La carte constellation comporte 3 séries de tailles de taches magenta et rondes. Il faut comprendre tout d’abord que cette hiérarchie servira d’échelle d’intensité pour les notes que jouera l’instrumentiste. Ces intensités ne sont pas ajustées sur la progression classique ppp, pp, p, mp, f… L’instrumentiste doit adapter son jeu aux sons électroacoustiques qui l’accompagnent. Les sons qu'il produit sont longs et sans expression, ils sont les résultats d'une mue.

 

Moment C : le Respirant

 

L'aérophoniste, ou un autre performeur, calque sa respiration sur le respirant qui apparaît à l'écran. Sous la forme d'un dessin animée, un homme en gros plan inspire et expire à des vitesses différentes, choisies aléatoirement par le programme. Son souffle est matérialisé par l'apparition et la disparition d'un texte. Ce texte est absolument incompréhensible, il s'agit de la définition française de « Fukushima » par Wikipédia, où la police d'écriture occidentale a été remplacée par une police d'écriture d'inspiration japonaise. Le respirant représenté, comme le respirant-performeur, ingère symboliquement la définition rendue à son agencement médiatique et fantasmatique. Sur la surface du texte apparaît une sonorité, une voyelle, qui sert a colorer légèrement le souffle entendu. Ces voyelles permettent aussi d'affirmer la corporalité du son, loin cette fois du symbole.

 

Once upon a time, Fukushima

Des citations de kamishibai servent de transition entre les différents moments. Ces inserts apparaissent de façon aléatoire et sont accompagnés de scènes de vie sonore japonaise empruntées à la banque de son open source du projet Meanwhile, in Fukushima.

 

Moment-insert : les panneaux de kamishibai

 

Once upon a time, Fukushima est une cosmogonie. Son écriture sonore et visuelle est mutationnelle.

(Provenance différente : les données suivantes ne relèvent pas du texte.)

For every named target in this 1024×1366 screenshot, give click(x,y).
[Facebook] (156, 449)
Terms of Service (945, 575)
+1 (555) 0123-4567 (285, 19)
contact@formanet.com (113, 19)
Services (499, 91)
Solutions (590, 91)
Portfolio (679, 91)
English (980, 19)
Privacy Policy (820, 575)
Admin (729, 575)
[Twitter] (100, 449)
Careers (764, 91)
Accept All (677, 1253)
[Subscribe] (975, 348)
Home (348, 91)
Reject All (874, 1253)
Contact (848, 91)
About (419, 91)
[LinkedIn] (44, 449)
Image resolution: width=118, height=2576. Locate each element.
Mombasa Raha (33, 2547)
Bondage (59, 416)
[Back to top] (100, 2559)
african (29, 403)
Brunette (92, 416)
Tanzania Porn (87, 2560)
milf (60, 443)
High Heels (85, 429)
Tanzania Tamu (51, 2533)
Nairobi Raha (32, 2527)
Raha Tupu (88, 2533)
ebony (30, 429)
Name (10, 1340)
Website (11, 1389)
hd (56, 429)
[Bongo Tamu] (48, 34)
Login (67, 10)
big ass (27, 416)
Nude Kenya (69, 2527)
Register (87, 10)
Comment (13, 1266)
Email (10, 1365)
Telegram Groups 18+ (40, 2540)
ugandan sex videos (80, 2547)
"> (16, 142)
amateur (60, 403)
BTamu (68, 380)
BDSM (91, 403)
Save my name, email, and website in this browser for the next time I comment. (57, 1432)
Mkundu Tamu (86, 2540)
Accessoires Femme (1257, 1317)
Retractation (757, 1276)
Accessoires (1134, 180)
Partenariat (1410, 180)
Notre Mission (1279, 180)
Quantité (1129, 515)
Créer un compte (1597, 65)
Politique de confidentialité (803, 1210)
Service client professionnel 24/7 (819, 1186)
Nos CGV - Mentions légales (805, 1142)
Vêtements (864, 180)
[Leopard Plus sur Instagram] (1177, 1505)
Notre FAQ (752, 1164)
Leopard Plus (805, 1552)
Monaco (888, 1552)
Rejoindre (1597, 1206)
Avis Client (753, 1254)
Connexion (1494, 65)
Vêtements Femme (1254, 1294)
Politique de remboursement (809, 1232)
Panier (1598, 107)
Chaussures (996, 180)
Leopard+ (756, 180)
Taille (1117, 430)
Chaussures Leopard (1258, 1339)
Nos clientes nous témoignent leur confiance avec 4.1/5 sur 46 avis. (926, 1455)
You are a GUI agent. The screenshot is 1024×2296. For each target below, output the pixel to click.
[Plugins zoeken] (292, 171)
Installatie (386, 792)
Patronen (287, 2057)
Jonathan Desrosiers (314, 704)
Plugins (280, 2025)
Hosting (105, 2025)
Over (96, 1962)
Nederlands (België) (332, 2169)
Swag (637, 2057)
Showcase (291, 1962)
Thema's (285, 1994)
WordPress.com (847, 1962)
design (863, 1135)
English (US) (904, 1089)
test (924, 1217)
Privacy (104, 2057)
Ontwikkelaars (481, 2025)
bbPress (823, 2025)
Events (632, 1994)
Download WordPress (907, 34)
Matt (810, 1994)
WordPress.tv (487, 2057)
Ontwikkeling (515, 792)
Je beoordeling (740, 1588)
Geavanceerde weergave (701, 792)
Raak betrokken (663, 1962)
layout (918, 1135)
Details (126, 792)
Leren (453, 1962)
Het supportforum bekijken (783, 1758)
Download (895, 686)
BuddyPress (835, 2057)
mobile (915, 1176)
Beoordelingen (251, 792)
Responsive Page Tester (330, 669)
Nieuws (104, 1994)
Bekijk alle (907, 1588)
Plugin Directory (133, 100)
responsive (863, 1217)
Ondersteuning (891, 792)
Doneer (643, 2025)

C'est pourquoi, l'une des références artistiques essentielles à ce projet est la bande dessinée, le manga. Comme Henry Van Lier le décrit dans son colloque de Cerisy (bande dessinée, récit et modernité, 1988) ce qui fait la bande dessinée (son noème) ,c'est le cadre. Pas n'importe quel cadre car, dans ce cas, la bande dessinée aurait pu exister dès la caverne, mais le multicadre aéronef voguant sur le blanc nul (du papier ou de l'écran dans notre cas). Ce multicadre fait de l'écriture BD une écriture mutationnelle : une écriture de « formes et de déformations, de limites et mutations catastrophiques » (Henry Van Lier, 1988).

 

Les transitions entre les moments de la partition sont choisies parmi une série de reproductions de panneaux de kamishibai. Ils glissent d'un bord à l'autre de l'écran, accompagnés de field recording issus des fichiers sonores disponibles sur le site de Meanwhile, in Fukushima et témoignant de la vie quotidienne japonaise. Le choix de ces panneaux de kamishibai s'est fait en référence, d'une part à leur généalogie avec le manga, et donc avec l'écriture mutationnelle décrite précédemment, mais aussi avec les cosmogonies japonaises que les histoires des kamishibai ont pu décrire, s'inspirant d’événements réels et de faits historiques pour les apprivoiser par la narration et l'intrigue. Une façon donc de « nous montrer un point de vue possible ainsi qu’une façon d'aborder la réalité. » (Otomo Yosihide, Michiro Endo et Ryoichi Wago)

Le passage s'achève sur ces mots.